TREE RECONSTRUCTION ARTIFACTS and other BACKGROUND information

Long Branch Attraction. In analyzing divergent sequences one frequently observed problem is that of long-branch attraction. Even though the long branches might be closer related to short branches, many algorithms will group the long branches together. Although this problem has been extensively discussed in the literature, there is no easy solution to this problem. The situation is compounded by the fact that the long branches often look shorter in the reconstructed phylogenies.

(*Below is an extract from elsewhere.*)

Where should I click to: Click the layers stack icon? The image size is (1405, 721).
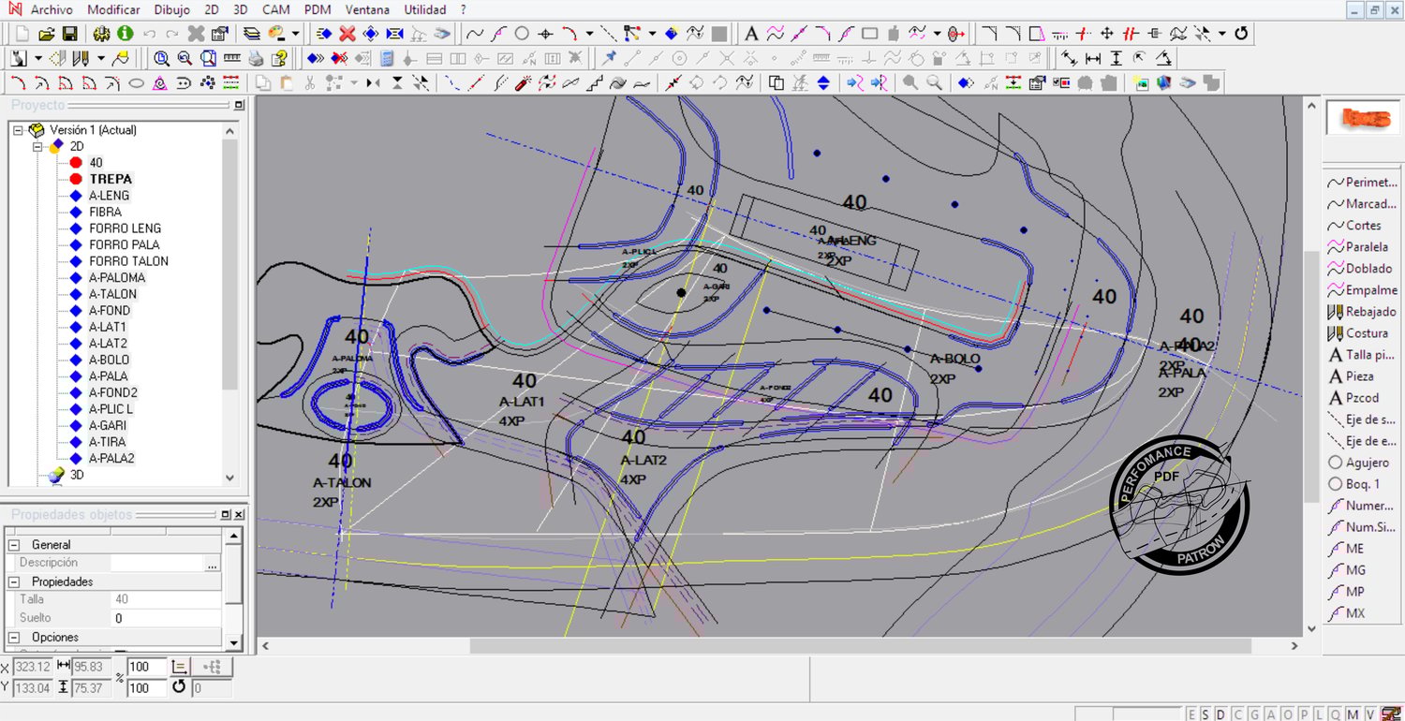251,34
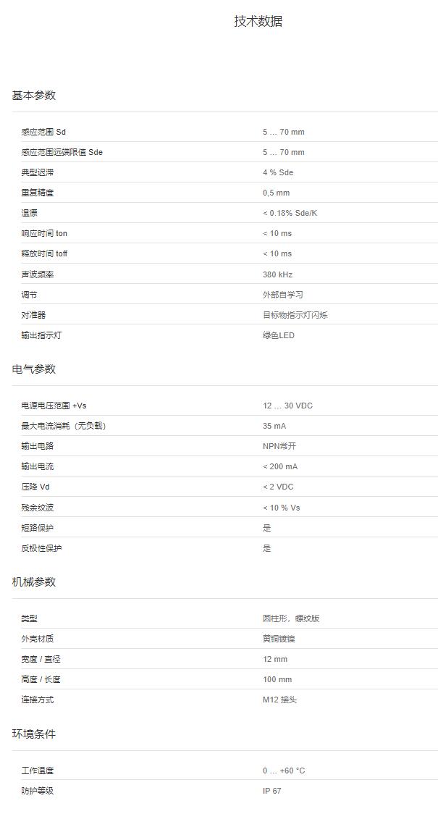
Task: Click the NPN常开 output circuit value
Action: tap(279, 446)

A similar case, although most algorithms are much less prone fall victim to this problem, is long branch attraction in cases where the substitution rate is the same in all lineages, but the long branches are due to the absence of side branches. (Examples for long-branch attraction were included as testseq1b and c)

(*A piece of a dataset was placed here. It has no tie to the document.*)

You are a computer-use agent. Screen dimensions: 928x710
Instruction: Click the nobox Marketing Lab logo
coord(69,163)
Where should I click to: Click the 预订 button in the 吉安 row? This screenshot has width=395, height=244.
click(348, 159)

Break up long branches by adding additional sequences.

Use algorithms that are less sensitive to long-branch attraction.

Parsimony is pretty sensitive, usually maximum likelihood approaches that incorporate among site rate variation (ASRV) into the model are doing pretty good. Distance matrix analyses are somewhat in between (depending on the distance measure). Using simulated protein sequence evolution, i.e. the true tree is known for these sequences, we found (see poster by Olga Zhaxybayeva) that long-branch attraction in the presence of ASRV can become a problem even when sequences are more than 50% identical. However, ML approaches did reasonable well (depending on the model down to about 20% sequence identity), distance matrix analyses were in between.

Some literature:

Felsenstein, J. (1978) Cases in which parsimony and compatibility methods will be positively misleading. Syst. Zool. 27, 401-410

Hendy, M.D., Penny, D. (1989) A framework for the quantitative study of evolutionary trees. Syst. Zool. 38, 297-309

Huelsenbeck P.J. (1995) Performance of phylogenetic methods in simulation. Syst. Biol. 44: 17-48.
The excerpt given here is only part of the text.